DIRECTIONS FOR THIS TASK: Your output should consist of every record, copied exactly.

(Pixel coordinate grounding data)
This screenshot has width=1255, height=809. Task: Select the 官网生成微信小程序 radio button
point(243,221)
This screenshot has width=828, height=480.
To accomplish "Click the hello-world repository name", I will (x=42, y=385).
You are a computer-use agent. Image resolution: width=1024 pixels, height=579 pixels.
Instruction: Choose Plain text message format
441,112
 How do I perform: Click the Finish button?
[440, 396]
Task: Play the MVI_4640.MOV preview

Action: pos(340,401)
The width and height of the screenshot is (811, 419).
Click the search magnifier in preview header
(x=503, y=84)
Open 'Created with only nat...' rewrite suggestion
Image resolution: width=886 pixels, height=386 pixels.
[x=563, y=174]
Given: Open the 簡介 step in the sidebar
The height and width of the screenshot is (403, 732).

RESULT FOR THIS EXERCISE:
This screenshot has width=1255, height=809. Task: Select the 官网生成微信小程序 radio button
point(243,221)
This screenshot has width=828, height=480.
To accomplish "Click the hello-world repository name", I will (x=42, y=385).
You are a computer-use agent. Image resolution: width=1024 pixels, height=579 pixels.
Instruction: Choose Plain text message format
441,112
 How do I perform: Click the Finish button?
[440, 396]
Task: Play the MVI_4640.MOV preview

Action: pos(340,401)
The width and height of the screenshot is (811, 419).
Click the search magnifier in preview header
(x=503, y=84)
Open 'Created with only nat...' rewrite suggestion
Image resolution: width=886 pixels, height=386 pixels.
[x=563, y=174]
Given: Open the 簡介 step in the sidebar
The height and width of the screenshot is (403, 732).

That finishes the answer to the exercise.